=== What you will do ===
Transcribe exactly the line with "You are a computer-use" and each line that follows it in the listing, down to the last, omitting all pictures.

(Data records begins)

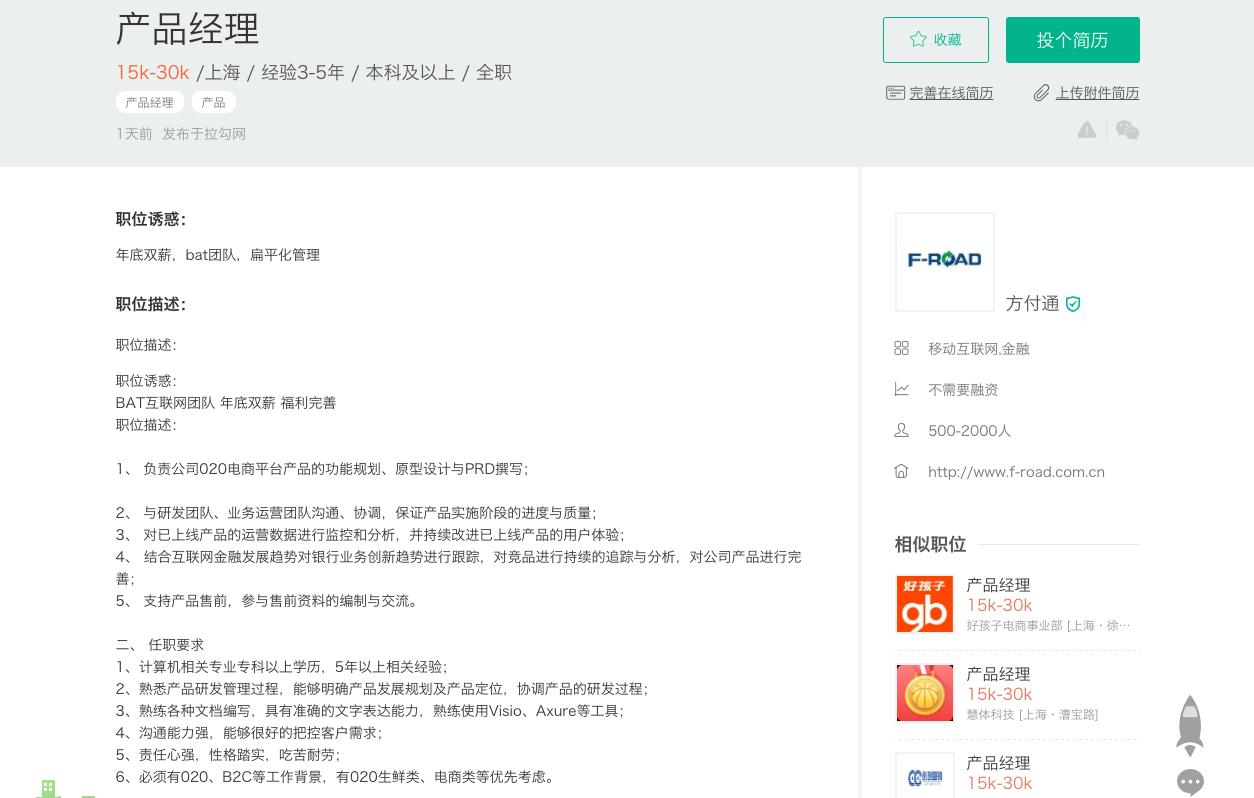Click the verified badge next to 方付通
The image size is (1254, 798).
point(1073,304)
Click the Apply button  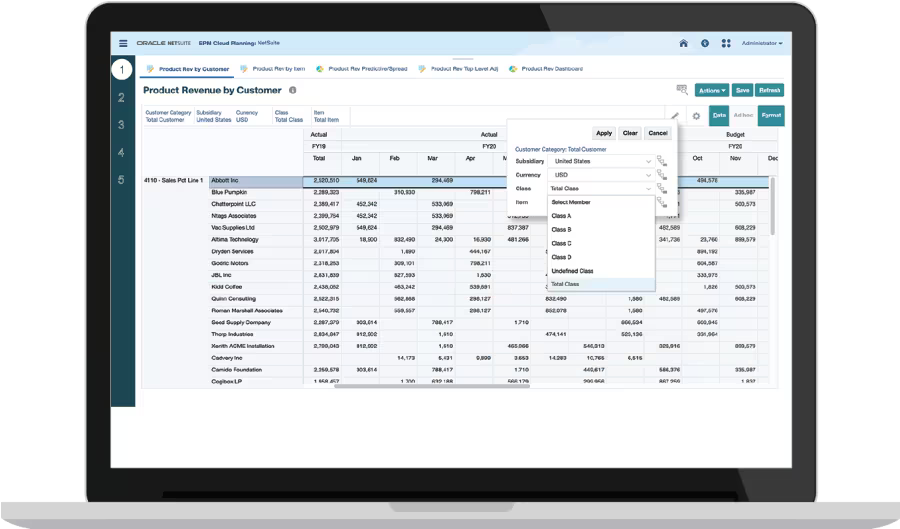pos(603,133)
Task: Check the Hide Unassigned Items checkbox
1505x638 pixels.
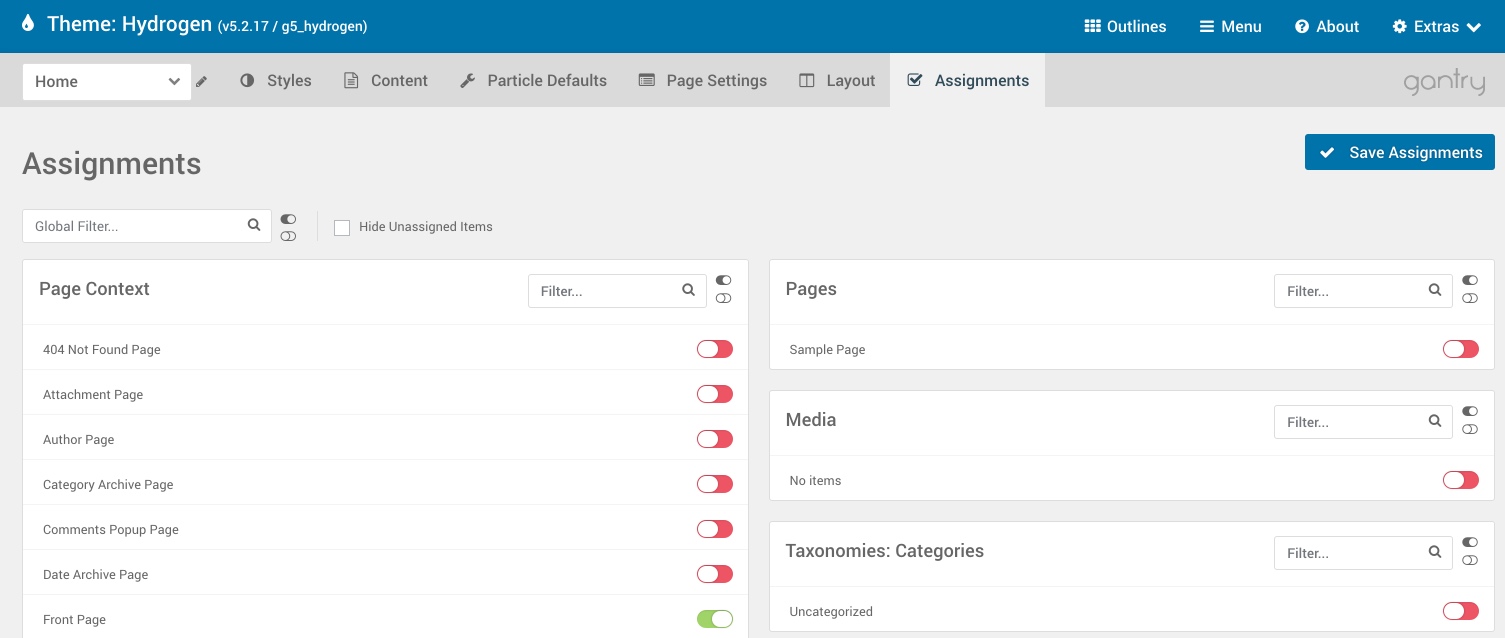Action: [342, 227]
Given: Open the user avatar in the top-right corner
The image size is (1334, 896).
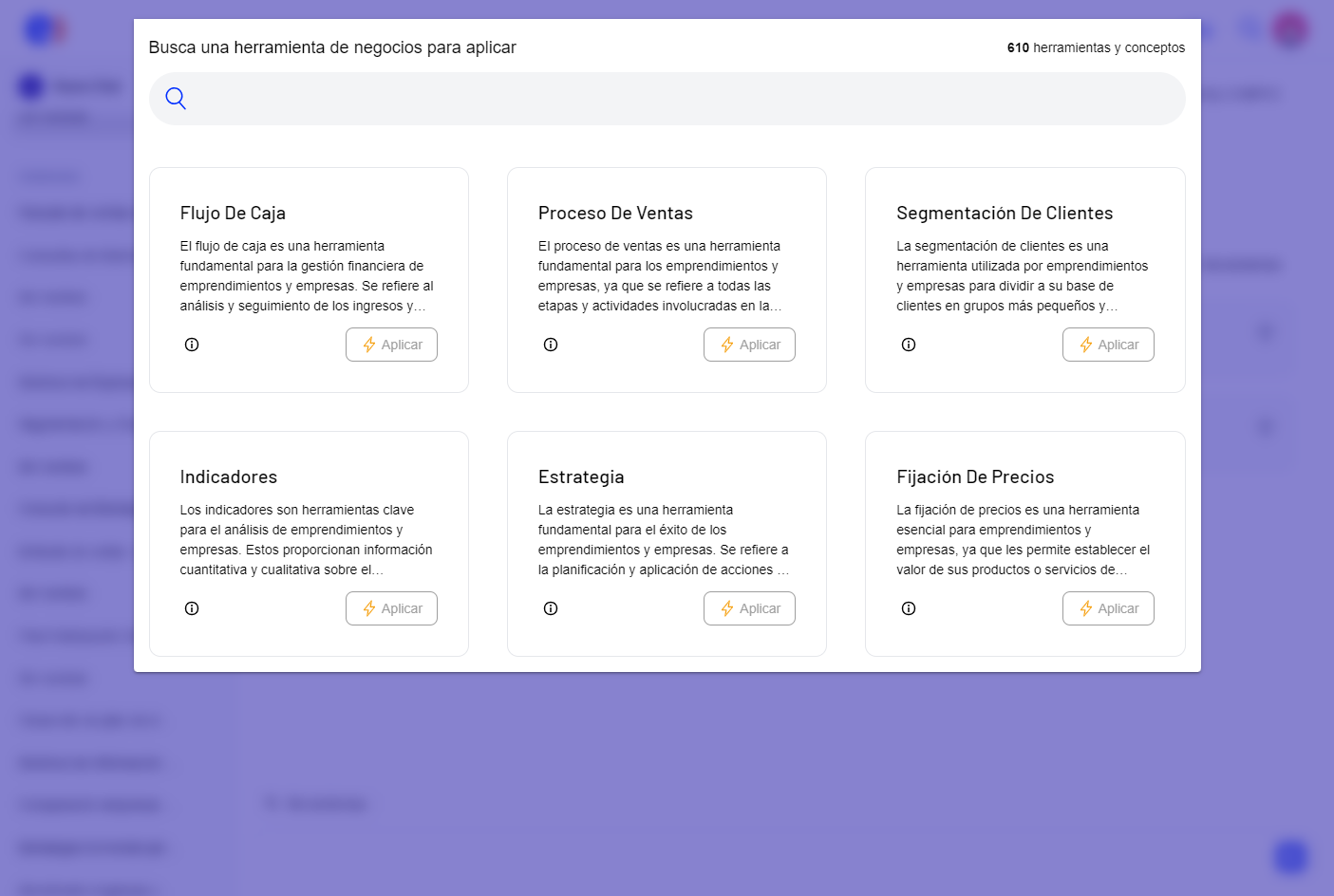Looking at the screenshot, I should pos(1290,28).

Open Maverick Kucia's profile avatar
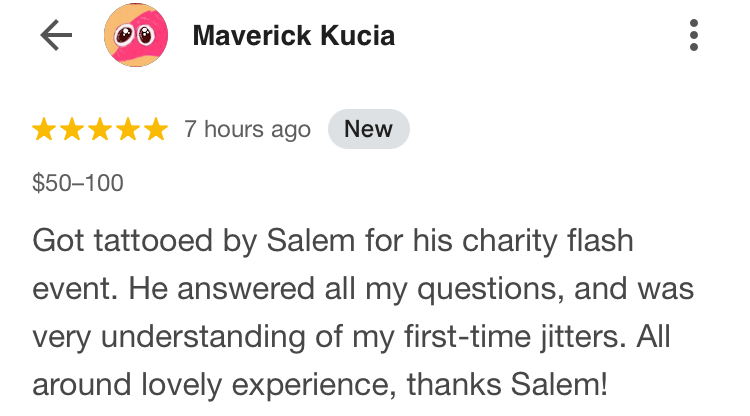coord(134,36)
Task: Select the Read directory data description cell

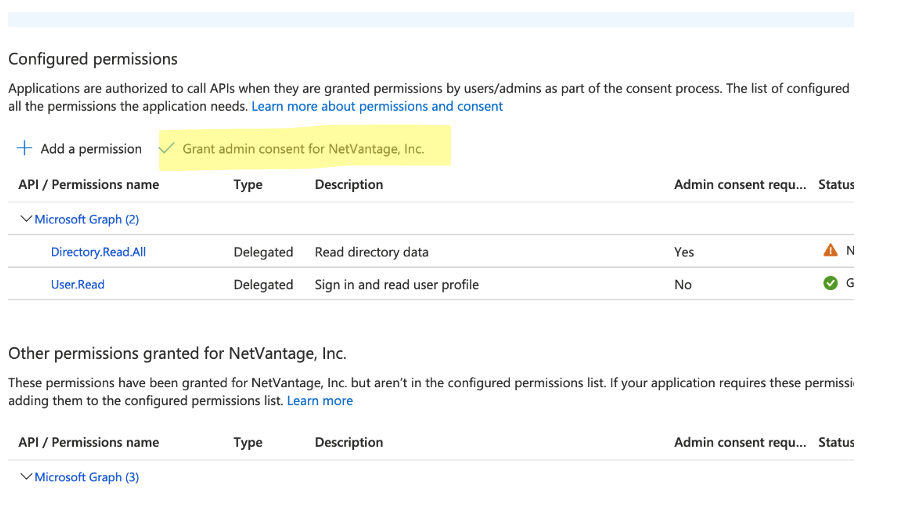Action: [371, 252]
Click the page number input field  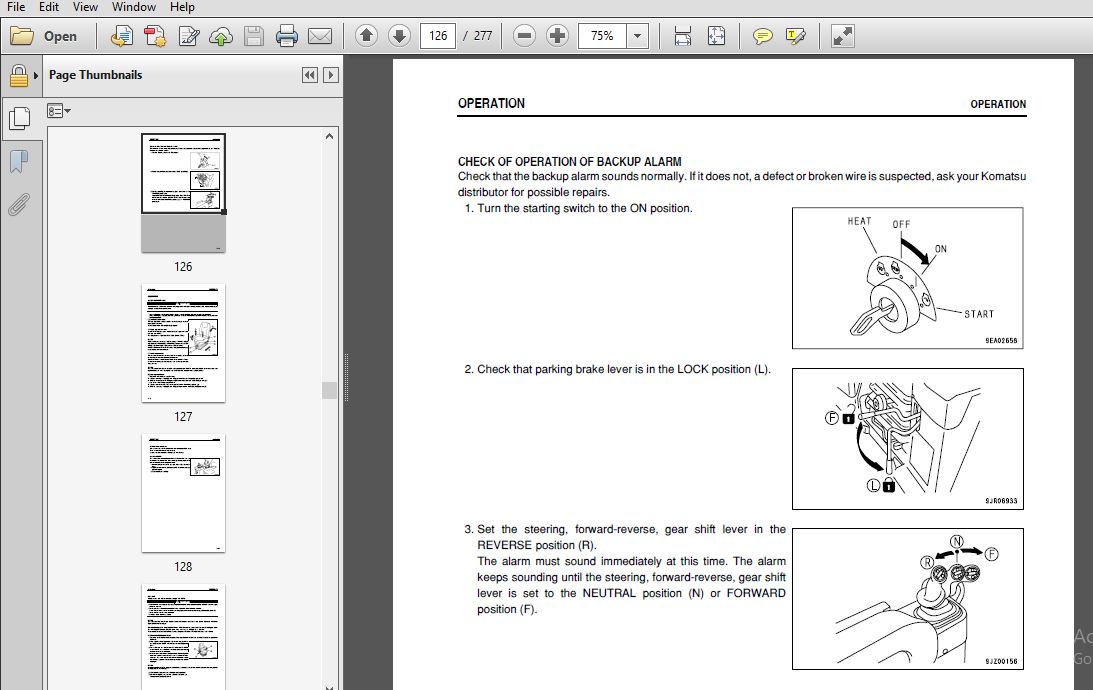[438, 36]
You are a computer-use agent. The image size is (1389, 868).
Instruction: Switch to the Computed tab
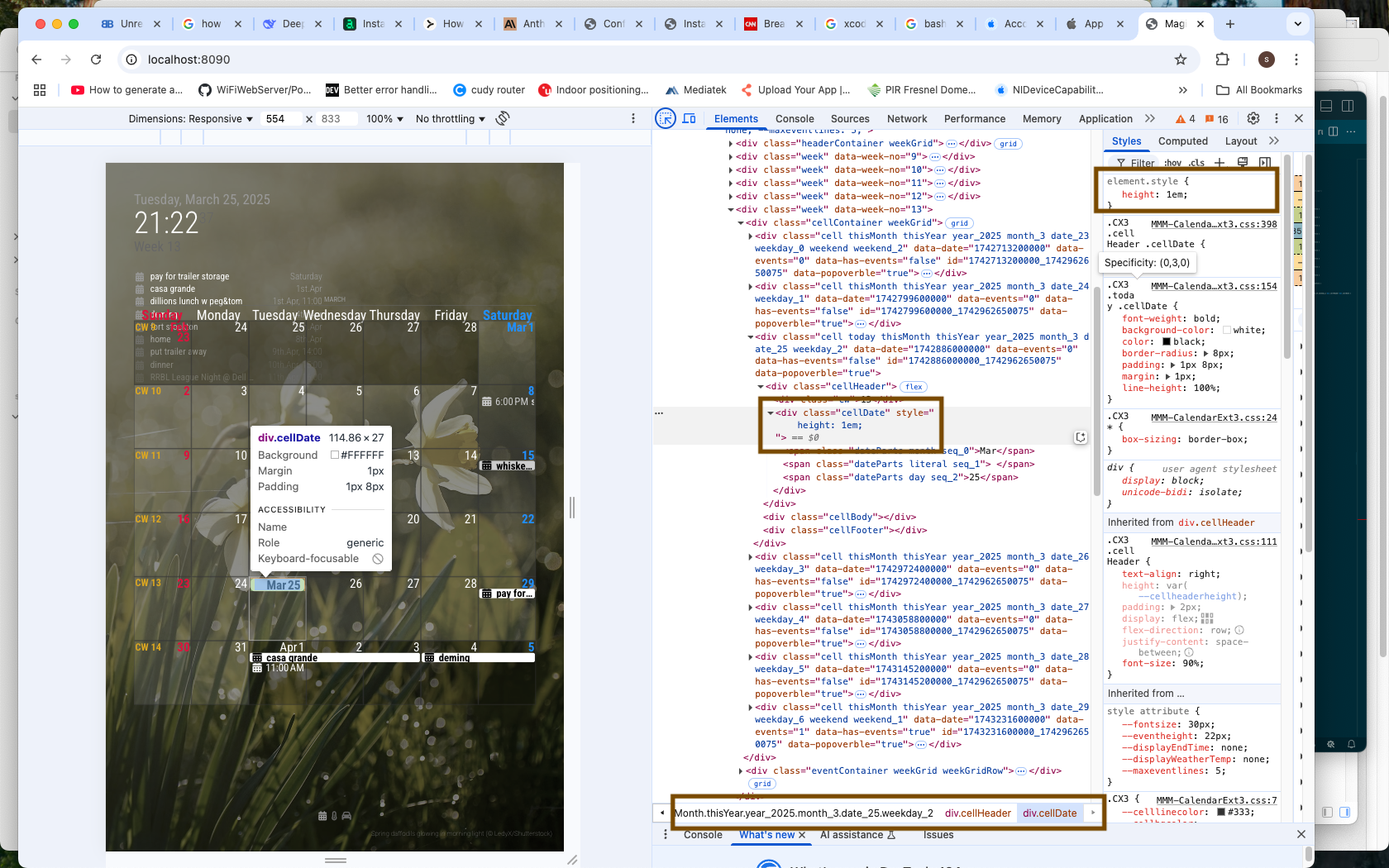[1182, 141]
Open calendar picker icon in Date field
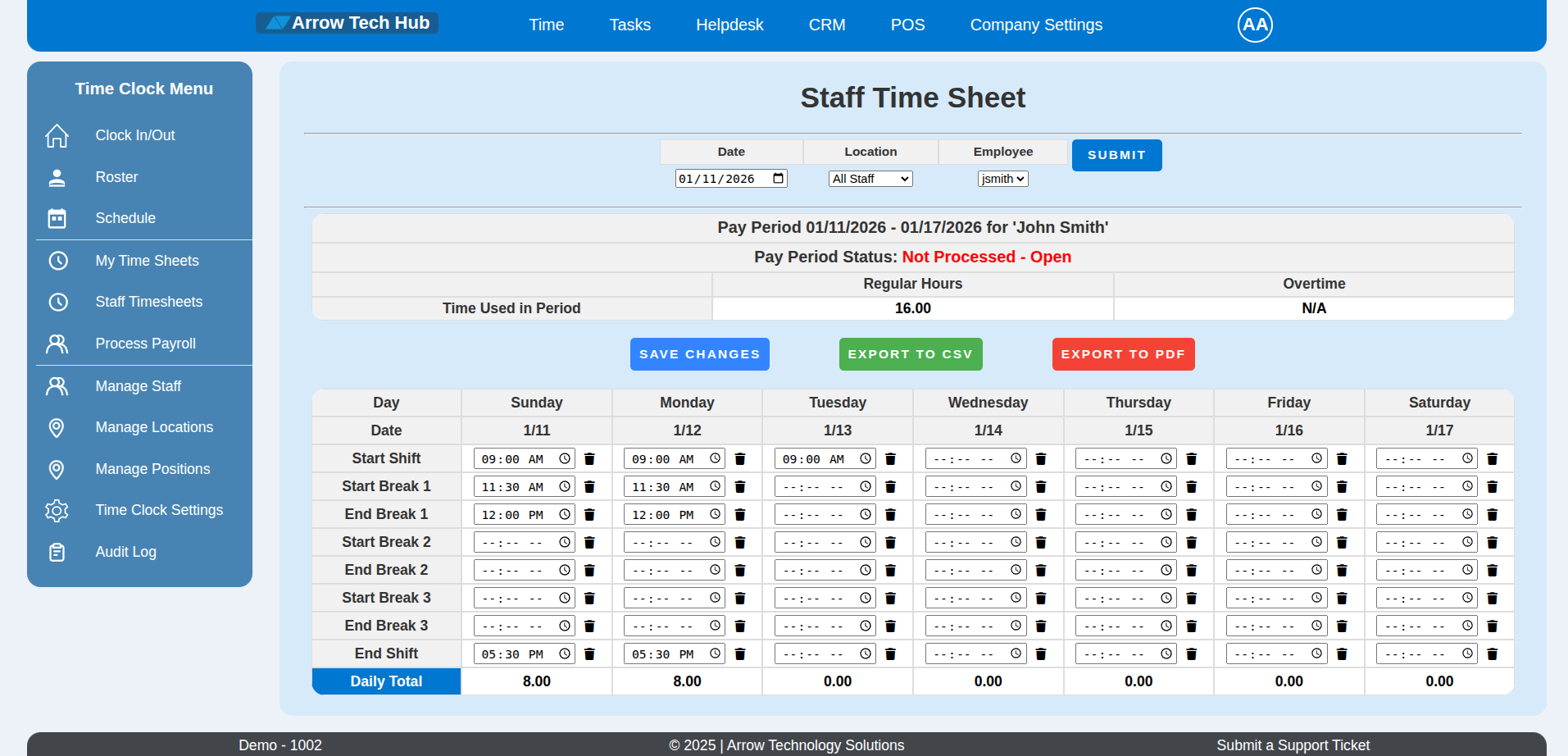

(Data records ends)

=== Task result ===
You are a computer-use agent. The image size is (1389, 868).
Instruction: Switch to the Computed tab
[1182, 141]
Open calendar picker icon in Date field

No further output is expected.